Prudential and PIC reach sixth longevity reinsurance agreement amid surging demand for pension de-risking

This agreement signals strong demand for longevity reinsurance in the U.K., especially as a result of the growing desire among companies to de-risk their pensions. This desire has become more achievable due to the improved funding levels of U.K. schemes, many of which have spent several years progressively de-risking their liabilities.

 

NEWARK, N.J:

Prudential Retirement, a unit of Prudential Financial, Inc. (NYSE: PRU), and Pension Insurance Corporation plc (PIC), have struck their sixth longevity reinsurance transaction since 2015. The Prudential Insurance Company of America (PICA) assumes the longevity risk for £900 million (about $1.2 billion) in pension liabilities, representing approximately 7,500 pensioners across two pension schemes.

 

This agreement signals strong demand for longevity reinsurance in the U.K., especially as a result of the growing desire among companies to de-risk their pensions. This desire has become more achievable due to the improved funding levels of U.K. schemes, many of which have spent several years progressively de-risking their liabilities. They are now well placed to do a buyout or buy-in. PIC and Prudential have long been leaders and innovators in providing de-risking solutions.

 

“We at Prudential are proud to strengthen our growing partnership with Pension Insurance Corporation,” said Tom Cahill, a director on Prudential’s longevity reinsurance team. “Our two teams have not only worked closely on several transactions, but we have also collaborated on innovative new processes that have helped smaller schemes access the pension de-risking marketplace.” The two firms concluded their last longevity reinsurance agreement in November 2017. Overall, they have come to agreements collectively worth more than $6 billion (about £4.4 billion).

 

Jay Shah, chief origination officer at Pension Insurance Corporation, said: “This agreement represents the sixth major reinsurance transaction between the PIC and PICA teams during the past three years. It is testament to the collaborative partnership that has been built. We believe the reinsurance market will continue to be competitive in support of the significant de-risking activity expected over 2018.”

 

Amy Kessler, head of longevity risk transfer at Prudential, added: “Over the last several years, Prudential’s longevity reinsurance innovations have proven time and again to help companies achieve certainty in their liabilities. Insurers like PIC come to us for our reinsurance expertise, our deep capabilities, and our capacity to innovate in ways that meet the changing needs of institutions.

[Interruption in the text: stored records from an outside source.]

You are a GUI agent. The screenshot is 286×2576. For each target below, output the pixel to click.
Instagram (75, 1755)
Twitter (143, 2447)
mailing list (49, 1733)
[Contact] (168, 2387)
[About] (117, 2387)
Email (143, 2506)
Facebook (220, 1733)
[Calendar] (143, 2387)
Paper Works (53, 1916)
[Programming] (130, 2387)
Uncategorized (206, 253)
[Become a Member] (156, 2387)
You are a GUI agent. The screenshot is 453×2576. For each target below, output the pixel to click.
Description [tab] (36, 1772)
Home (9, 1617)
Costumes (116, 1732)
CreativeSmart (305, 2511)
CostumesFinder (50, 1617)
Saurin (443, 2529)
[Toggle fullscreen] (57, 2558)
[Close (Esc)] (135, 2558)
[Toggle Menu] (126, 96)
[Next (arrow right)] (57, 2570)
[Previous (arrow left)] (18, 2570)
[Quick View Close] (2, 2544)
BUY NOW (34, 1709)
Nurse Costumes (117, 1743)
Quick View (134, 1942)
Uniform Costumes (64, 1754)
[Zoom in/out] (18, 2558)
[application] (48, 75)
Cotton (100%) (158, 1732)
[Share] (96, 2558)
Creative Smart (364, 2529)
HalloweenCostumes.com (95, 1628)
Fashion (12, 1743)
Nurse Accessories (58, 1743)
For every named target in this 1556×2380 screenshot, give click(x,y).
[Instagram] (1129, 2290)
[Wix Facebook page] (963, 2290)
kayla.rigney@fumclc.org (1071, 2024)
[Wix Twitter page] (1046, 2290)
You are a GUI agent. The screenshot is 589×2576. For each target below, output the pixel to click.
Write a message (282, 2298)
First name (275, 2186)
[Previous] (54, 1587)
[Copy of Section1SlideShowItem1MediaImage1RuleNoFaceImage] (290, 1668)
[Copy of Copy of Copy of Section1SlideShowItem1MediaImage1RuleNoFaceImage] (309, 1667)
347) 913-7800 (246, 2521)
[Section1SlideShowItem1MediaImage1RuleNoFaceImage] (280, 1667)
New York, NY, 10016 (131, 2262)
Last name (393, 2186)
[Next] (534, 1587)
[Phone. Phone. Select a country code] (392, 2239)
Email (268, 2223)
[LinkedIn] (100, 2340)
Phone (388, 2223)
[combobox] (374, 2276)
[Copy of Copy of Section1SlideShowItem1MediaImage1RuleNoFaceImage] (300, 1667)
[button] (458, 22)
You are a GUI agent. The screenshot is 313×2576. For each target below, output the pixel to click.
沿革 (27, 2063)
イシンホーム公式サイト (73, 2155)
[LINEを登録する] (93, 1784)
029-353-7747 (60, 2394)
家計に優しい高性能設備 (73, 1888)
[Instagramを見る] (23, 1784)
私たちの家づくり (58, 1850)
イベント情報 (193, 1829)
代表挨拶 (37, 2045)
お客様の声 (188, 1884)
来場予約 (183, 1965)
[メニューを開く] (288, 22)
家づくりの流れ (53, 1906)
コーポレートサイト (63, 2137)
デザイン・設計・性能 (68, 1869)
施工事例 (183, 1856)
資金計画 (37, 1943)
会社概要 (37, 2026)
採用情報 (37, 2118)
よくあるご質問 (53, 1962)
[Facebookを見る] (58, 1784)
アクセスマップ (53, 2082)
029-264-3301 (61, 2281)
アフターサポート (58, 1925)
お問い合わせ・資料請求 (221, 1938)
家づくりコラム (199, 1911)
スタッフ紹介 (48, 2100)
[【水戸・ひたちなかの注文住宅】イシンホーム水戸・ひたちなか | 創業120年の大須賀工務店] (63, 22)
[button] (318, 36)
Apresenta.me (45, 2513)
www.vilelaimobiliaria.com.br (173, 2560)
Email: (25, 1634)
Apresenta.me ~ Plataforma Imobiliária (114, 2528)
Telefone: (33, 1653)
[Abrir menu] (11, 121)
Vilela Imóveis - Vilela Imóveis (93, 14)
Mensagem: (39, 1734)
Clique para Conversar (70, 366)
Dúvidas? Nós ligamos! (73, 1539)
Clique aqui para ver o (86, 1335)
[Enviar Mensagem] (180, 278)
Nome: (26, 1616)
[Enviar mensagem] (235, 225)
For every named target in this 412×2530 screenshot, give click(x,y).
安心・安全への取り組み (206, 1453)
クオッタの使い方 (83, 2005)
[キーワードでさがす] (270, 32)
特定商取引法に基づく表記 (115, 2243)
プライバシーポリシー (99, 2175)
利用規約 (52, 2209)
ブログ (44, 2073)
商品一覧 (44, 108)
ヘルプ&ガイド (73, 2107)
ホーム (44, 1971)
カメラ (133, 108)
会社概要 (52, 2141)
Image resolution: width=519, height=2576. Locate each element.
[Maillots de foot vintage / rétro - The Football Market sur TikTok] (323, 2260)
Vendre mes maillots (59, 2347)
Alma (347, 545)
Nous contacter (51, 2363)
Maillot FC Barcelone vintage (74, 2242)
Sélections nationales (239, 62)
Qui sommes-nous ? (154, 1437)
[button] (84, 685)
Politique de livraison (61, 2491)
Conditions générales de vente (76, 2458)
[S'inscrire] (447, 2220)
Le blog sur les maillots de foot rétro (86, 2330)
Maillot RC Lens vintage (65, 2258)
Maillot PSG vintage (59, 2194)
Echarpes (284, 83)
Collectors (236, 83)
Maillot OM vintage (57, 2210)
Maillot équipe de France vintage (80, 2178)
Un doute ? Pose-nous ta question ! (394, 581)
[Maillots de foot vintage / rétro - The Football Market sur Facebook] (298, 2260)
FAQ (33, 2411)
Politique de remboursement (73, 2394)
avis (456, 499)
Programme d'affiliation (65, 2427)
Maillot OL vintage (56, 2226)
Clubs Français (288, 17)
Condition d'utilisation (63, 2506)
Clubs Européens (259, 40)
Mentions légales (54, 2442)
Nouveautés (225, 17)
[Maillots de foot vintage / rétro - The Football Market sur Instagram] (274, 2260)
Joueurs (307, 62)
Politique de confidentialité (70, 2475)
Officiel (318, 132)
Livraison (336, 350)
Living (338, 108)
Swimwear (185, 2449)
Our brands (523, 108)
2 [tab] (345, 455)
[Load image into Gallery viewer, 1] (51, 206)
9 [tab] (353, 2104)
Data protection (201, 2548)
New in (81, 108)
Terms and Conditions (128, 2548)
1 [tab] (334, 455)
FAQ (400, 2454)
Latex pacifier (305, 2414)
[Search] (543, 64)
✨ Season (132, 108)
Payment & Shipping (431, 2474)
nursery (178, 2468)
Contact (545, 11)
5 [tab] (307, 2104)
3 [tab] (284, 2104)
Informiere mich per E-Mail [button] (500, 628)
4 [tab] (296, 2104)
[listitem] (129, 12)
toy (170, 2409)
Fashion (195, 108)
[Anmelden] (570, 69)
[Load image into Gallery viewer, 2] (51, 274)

Most importantly, we have worked closely with PIC to help them secure the pension benefits for thousands of people.”

 

This is Prudential’s first major longevity reinsurance transaction of 2018. Prudential is a global leader in the pension reinsurance market with more than $50 billion in international reinsurance transactions since 2011, including the largest longevity risk transfer transaction on record, a $27.7 billion transaction involving the BT Pension Scheme.